Он видел сражение под Лейпцигом, проявил в нем отвагу и был произведен в чин старшего квартирмейстера, но звание офицера штаба теперь не давало почти никаких преимуществ в бегущей армии…

Отупение Огюста внезапно исчезло, когда французская армия, преследуемая русско-австрийскими войсками, оказалась прижатой к реке Об возле Ла Ротье. Это была уже земля Франции, и здесь Монферрану вспомнились вдруг слова Персье о том, что, погибая, Наполеон увлечет Францию за собою… Его охватил ужас, затмивший злобу и даже самый страх смерти, ее породивший. «Неужели все погибло?! Неужели погибла Франция?!» – поразила его новая, острая отчетливая мысль.

Сражение при Ла Ротье состоялось 1 февраля тысяча восемьсот четырнадцатого года и закончилось отступлением французов, за несколько часов потерявших четыре тысячи человек убитыми и около двух тысяч пленными.

Полк Дюбуа, к несчастью, оказался в стороне от Лесмона, где существовал единственный мост через стремительный Об, и был обречен на уничтожение.

Какой-то крестьянин, которого привели к полковнику разведчики, уверил его, что в нескольких милях выше по течению есть брод. Дюбуа великолепно понимал, что переходить ледяную стремительную реку смерти подобно, но то была еще смерть сомнительная, а настигавшая полк русская картечь несла смерть несомненную, и полковник решился. Густыми залпами, истратив последние патроны, он отбросил назад нажимавшие на него казачьи отряды и стремительным маршем двинул полк к названному крестьянином месту. Перед тем солдаты выдержали длительный бой, а весь день накануне непрерывно отступали, почти двое суток никто ничего не ел, однако страх заставил людей, едва передвигавших ноги, бегом броситься к своему спасению.

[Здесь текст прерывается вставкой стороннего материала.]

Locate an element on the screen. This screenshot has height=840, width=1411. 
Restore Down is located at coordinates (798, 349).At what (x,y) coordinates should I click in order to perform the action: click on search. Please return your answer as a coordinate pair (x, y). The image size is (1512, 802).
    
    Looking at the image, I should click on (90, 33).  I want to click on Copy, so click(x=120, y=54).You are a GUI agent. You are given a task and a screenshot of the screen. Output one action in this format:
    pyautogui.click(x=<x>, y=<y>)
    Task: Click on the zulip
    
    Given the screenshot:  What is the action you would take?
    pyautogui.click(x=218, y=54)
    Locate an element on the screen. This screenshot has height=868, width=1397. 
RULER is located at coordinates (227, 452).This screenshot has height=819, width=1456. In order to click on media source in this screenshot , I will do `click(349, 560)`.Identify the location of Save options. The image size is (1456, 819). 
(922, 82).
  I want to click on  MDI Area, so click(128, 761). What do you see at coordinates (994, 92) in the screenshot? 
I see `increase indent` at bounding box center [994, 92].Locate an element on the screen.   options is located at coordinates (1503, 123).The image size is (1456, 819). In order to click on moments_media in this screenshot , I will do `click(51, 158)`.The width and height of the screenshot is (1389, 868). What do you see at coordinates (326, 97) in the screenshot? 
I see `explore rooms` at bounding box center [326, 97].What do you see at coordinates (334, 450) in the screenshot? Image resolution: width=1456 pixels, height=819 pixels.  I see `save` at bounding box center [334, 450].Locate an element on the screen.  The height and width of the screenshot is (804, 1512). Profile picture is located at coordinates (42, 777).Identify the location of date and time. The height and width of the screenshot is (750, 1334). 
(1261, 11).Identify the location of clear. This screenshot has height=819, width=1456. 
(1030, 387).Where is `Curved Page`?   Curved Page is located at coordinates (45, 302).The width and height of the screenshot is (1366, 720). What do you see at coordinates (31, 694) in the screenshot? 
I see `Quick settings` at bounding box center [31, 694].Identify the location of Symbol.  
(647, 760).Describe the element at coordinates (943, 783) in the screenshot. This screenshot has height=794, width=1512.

Монферран был в этот день при Дюбуа, ожидая, что его, как штабного офицера, могут отправить с донесением в соседнюю часть, однако полк с самого начала боя был отрезан от остальной армии, и послать никого никуда уже было нельзя, да в том и не было надобности. Дюбуа, старый вояка, как все истые солдаты, туповатый и бесхитростный, не выносил Огюста, видя в нем, во-первых, аристократа, во-вторых, «чертова умника», и в-третьих, презренного щеголя. (Щегольство Монферрана выражалось исключительно в том, что в самых тяжких условиях боевого похода он умудрялся каждый день дочиста мыть шею, и воротник его мундира поэтому не был засален, а еще в том, что он имел несчастье однажды в присутствии полковника почистить ножичком ногти). Дюбуа, правда, ценил его смелость, но терпеть не мог его манеры самостоятельно рассуждать. И в этот день Огюст весьма некстати проявил эту манеру.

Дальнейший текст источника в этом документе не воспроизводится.